During the installation process, everything is fine. But once you boot into the desktop, you’ll find yourself craning your neck sideways. The driver for the accelerometer is reporting the wrong orientation information, so the screen is rotated improperly. And if you rotate it into portrait mode, woosh, it’s in landscape.

The Quick GUI-based Fix

Turn the device on it’s side, giving a portrait orientation. It will render the desktop in a landscape orientation. Turn your head sideways and tap the user menu on the far end of the system bar along the top… (…er… right?)

Then tap the second icon on the bottom; the one right next to settings, to lock the orientation as ‘landscape’. Then you can flip the device back to it’s normal landscape orientation and it will stay in place.

Alternatively, you can run xrandr -o normal on the command line to force the rotation.
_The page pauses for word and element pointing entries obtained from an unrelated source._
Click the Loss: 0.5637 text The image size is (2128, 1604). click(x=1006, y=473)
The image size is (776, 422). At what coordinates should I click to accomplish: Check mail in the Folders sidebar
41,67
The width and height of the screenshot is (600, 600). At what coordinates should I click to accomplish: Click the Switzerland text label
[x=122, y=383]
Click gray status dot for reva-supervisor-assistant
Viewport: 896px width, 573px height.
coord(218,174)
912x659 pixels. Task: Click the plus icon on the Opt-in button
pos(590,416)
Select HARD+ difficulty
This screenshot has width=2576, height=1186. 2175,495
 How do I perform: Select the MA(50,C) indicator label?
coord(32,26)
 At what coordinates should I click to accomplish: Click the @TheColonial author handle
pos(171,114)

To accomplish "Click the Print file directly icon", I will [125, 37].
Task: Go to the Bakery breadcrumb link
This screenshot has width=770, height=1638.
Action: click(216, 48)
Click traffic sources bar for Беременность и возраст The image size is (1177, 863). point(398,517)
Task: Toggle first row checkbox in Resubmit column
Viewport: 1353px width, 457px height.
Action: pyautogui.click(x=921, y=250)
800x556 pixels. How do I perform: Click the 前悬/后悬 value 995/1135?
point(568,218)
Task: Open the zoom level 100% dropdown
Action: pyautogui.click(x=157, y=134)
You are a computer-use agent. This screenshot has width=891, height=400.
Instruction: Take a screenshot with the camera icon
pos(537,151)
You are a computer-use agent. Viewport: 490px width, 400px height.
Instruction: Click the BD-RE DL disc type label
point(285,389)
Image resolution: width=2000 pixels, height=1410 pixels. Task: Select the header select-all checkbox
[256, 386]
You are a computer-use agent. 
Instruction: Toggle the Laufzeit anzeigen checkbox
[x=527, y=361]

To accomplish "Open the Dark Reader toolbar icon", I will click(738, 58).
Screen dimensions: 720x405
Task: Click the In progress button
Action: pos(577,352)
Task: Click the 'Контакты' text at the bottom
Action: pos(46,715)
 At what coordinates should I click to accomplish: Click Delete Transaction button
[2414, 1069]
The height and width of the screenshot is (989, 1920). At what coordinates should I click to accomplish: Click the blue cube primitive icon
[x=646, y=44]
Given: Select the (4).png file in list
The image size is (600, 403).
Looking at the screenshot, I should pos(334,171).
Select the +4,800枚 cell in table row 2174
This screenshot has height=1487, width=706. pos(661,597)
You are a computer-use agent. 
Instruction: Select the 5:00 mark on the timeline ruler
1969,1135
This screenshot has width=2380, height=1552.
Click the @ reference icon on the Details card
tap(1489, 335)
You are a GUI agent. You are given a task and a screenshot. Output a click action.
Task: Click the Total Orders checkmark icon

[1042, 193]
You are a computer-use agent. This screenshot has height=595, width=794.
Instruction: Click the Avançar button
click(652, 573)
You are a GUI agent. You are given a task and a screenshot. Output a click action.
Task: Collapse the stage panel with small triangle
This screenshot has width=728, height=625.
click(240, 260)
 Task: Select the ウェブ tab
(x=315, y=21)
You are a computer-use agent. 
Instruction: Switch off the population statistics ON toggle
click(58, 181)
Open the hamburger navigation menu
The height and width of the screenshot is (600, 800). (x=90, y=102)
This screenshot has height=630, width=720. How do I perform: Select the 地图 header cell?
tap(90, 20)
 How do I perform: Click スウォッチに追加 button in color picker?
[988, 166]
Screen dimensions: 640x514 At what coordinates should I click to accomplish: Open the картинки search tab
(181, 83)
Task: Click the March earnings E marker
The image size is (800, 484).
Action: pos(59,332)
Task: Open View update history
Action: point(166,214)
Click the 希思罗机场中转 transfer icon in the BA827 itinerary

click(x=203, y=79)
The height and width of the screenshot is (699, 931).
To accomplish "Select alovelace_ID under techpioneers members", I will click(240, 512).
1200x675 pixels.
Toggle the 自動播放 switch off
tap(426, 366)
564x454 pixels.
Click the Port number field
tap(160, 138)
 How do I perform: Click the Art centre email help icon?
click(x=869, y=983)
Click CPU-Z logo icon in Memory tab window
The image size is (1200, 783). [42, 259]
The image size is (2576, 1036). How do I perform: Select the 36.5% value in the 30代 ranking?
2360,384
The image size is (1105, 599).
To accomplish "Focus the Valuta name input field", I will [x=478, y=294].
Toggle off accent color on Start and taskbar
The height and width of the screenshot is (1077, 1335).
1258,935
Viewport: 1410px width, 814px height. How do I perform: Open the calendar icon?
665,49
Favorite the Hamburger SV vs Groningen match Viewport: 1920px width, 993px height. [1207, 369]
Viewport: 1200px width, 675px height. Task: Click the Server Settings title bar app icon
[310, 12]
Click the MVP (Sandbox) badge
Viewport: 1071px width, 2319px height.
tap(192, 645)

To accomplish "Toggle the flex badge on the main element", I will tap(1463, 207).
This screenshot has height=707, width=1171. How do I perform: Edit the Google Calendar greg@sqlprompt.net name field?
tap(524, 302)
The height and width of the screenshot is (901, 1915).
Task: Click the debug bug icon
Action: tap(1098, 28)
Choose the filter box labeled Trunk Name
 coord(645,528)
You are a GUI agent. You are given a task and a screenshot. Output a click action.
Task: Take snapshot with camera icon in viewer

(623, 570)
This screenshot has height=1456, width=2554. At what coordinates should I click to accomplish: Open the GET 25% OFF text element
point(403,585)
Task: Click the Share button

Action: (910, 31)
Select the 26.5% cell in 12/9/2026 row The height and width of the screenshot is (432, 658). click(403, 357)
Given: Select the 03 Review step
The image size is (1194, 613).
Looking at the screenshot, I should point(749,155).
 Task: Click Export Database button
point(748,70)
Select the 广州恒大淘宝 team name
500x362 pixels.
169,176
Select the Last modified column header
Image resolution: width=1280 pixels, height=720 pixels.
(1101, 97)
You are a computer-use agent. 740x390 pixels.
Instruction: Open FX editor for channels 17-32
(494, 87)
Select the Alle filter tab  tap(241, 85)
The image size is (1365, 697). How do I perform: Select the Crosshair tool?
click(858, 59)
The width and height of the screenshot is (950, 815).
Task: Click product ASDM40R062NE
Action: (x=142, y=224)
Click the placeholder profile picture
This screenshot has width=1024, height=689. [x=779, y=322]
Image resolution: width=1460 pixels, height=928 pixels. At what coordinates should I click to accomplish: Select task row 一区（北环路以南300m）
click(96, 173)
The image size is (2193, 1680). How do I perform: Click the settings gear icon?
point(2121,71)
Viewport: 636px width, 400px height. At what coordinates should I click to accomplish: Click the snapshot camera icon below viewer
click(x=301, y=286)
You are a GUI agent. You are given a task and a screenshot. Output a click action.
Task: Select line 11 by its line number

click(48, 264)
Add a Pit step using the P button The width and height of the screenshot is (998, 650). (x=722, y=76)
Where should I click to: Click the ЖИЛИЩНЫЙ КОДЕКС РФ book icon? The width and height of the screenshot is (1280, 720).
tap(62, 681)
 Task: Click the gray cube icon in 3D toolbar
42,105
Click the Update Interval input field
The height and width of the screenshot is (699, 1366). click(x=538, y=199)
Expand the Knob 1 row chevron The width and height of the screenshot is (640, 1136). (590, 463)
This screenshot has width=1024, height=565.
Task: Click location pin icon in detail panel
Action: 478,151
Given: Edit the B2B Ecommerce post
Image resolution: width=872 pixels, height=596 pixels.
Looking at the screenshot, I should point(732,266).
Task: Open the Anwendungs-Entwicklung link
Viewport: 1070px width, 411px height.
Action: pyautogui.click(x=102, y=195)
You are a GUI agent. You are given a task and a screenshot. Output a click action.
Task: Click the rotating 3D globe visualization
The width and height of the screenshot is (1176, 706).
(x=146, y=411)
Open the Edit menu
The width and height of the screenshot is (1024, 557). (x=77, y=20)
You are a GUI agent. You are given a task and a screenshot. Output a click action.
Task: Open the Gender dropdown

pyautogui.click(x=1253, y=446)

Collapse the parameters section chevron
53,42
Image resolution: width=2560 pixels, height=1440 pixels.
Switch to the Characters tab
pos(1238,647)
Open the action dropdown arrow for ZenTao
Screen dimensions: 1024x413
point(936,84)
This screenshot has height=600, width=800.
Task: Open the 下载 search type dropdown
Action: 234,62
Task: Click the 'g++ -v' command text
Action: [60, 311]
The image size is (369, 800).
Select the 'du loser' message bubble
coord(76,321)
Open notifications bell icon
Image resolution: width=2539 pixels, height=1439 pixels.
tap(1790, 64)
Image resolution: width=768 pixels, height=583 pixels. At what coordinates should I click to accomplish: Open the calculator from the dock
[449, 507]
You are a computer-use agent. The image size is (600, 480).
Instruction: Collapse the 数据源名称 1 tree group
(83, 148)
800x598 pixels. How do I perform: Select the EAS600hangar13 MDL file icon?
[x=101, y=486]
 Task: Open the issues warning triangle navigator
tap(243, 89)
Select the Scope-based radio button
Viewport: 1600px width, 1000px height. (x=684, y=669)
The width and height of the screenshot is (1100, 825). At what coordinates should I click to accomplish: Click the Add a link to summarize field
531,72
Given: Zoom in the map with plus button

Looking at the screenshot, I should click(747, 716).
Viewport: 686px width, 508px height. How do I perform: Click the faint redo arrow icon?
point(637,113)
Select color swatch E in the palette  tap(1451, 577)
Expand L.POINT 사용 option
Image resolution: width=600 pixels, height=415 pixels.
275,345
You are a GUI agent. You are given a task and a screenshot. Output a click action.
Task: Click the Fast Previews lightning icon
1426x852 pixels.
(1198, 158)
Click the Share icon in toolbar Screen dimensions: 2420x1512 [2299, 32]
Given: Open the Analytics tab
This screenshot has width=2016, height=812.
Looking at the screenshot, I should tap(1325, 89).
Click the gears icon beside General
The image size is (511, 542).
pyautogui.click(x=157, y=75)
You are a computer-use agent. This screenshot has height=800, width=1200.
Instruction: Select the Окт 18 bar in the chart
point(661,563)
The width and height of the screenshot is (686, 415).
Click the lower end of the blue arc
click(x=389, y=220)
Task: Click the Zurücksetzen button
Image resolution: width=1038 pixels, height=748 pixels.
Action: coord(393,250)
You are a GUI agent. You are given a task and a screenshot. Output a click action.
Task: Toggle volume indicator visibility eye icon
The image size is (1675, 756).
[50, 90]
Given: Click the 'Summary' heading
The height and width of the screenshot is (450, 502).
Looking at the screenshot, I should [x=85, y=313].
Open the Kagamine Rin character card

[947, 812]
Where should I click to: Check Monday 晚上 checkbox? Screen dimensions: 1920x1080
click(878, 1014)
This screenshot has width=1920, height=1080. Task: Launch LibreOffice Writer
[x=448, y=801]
You can view the current rotation state, as reported by the accelerometer, with monitor-sensor.

The Real Fix

The more involved fix goes like this (thanks to CupOfTea over on the Acer Community Forums):

Create /lib/udev/hwdb.d/61-sensor-local.hwdb

Inside that file, add:

sensor:modalias:acpi:BOSC0200*:dmi:*svn*Acer*:*pn*Spin*SP111-33*
ACCEL_MOUNT_MATRIX=0, 1, 0; 1, 0, 0; 0, 0, 1

Note the single space before ACCEL_!

The Nuclear Option

Disabling the accelerometer entirely is another possibility, but that is left as an exercise for the reader. 😏

WiFi

Wifi works great. It’s an Intel Wireless-AC 9560 that can be used for various things. Nice!

Bluetooth

As of this writing, I still haven’t gotten Bluetooth working. But I’ve had it for about half a day at this point, poking at other problem areas, so we’ll see how that goes. I’ll update this when I get it fixed.

I don’t know where the trouble lies, but the service just isn’t running on boot. Here’s what I did to start it up by default. First, call systemctl enable bluetooth.service to set it to load on boot.

After this, I was able to reboot, and my mouse connected on login. Good times. 👌

(If you’d rather not have it start automatically, you can just use systemctl start bluetooth.service to start it manually.)

Other hardware with no obvious issues

  • Audio
  • Touch screen
  • Micro SD card reader
  • On-board video – There’s some brief black and white glitching on the very top of the login screen, but you don’t see it anywhere else.
  • HDMI – worked as second monitor on a 4K display; didn’t DPI scale out of the box of course.

Sweet.

So yeah, I’m pretty jazzed about this little guy. It’s about as close to perfect as I’ll probably get for now.

I guess I’ll keep it. 😏

Stickers account for 23% of it’s weight.